Unless you are talking about our particular entries on the internet living on forever after we die, I’m not quite sure what the “holistic potentialities of eternal life” actually means?

If you really want my thoughts- grab a seat (I will be brief)

The dichotomy of experience can be mapped onto a Newtonian science where space and time serve as the invisible, but real, matrix of materials in motion.  Broken down to a subject versus object duality those things that are the physical objects of our perceptions appear to occupy space and those durational phenomena (sound, light, gravity, forces) that enter our perceptual organs (physical systems) appear to occupy time . . . but our awareness (or consciousness) itself is a physical system, in fact our living bodies are neither merely physical objects nor merely durational phenomena, they are actually events that occupy both space and time in a holistic way.  Consciousness is but one particular event (or action) produced by the larger event known as a living body.

Kant once stated that pure motion is the complete combination of space and time.  Although Kant greatly admired Newton and modelled himself on the scientist (and theist), he posited the notion that space and time are contributions that the human mind (or any form of conscious awareness) projects upon the world.  This view paved the way for Einstein to discover that indeed space and time are relative concepts (observer dependent and not real as Newton had believed) and that they are two aspects of one continuum - spacetime.  Time can be thought of as a measure of the spaces that motion encloses, and likewise, space can be thought of as the duration of time that motion separates.  But what exactly is spacetime for those phenomena that occupy it?  Perhaps it is pure motion itself - the one continuum from which both space and time are derived.

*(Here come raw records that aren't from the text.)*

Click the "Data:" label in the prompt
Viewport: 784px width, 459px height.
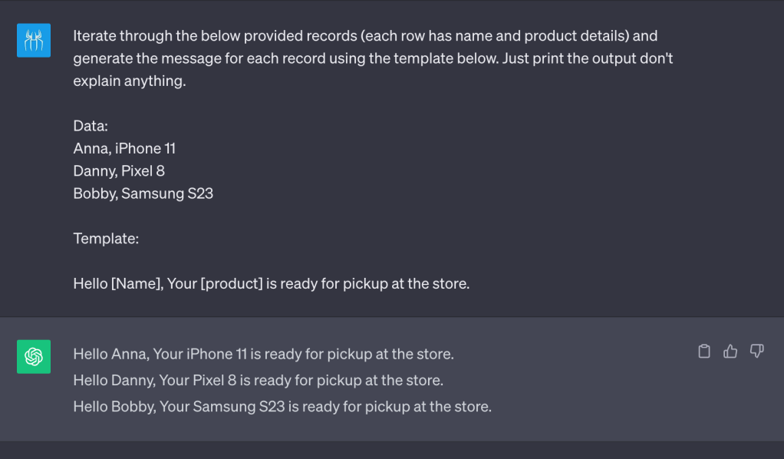click(91, 126)
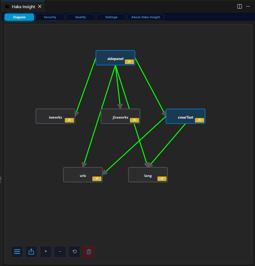
Task: Export the diagram using the share icon
Action: pos(31,252)
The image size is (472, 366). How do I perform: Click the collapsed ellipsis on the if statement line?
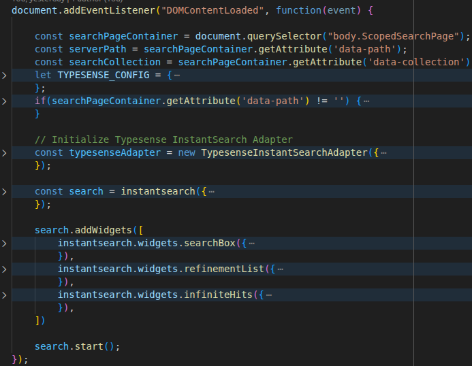pyautogui.click(x=366, y=101)
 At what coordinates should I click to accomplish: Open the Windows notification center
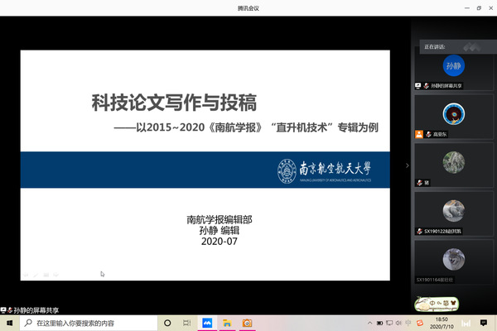point(484,323)
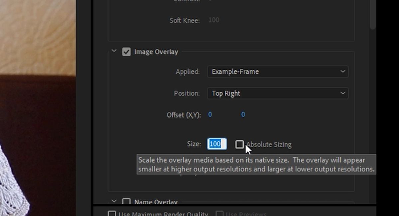Click the Top Right position text
Viewport: 399px width, 216px height.
pyautogui.click(x=226, y=93)
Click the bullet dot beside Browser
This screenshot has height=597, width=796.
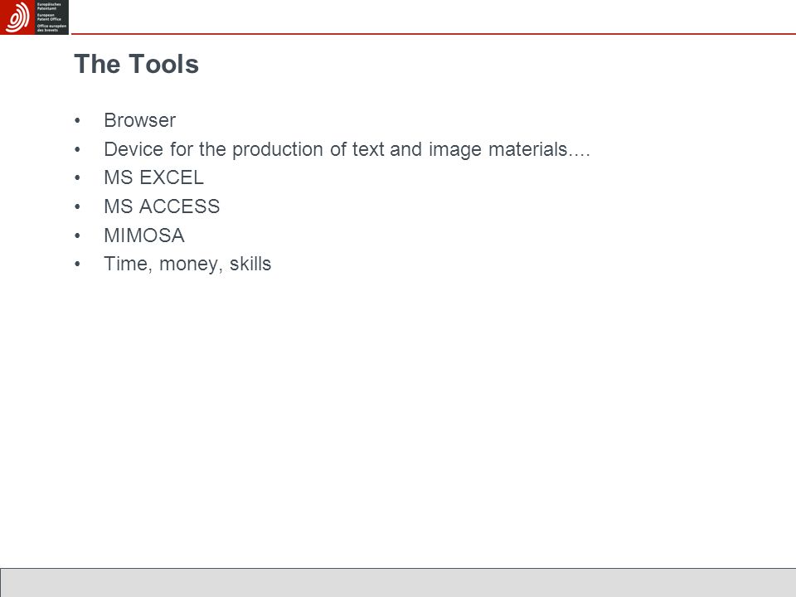click(x=77, y=120)
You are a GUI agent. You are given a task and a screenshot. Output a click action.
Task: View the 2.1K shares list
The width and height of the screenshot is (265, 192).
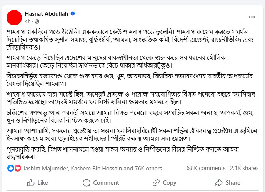tap(244, 168)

What’s this got to do with afterlife or eternity?  Well, andonstop, if time is a relative concept that is projected onto the world by its spacetime occupants (living, conscious phenomena like us), then the concept of eternity has no relevance to reality.  If time is indeed merely one relative aspect of a greater continuum, then the concept of never-ending time merely collapses into what we otherwise call ‘the present.’  This is the only eternity that will ever be presented, we’re living in it.  Eternity is what’s happening or in a more Kantian sense, it is motion itself, change, evolution.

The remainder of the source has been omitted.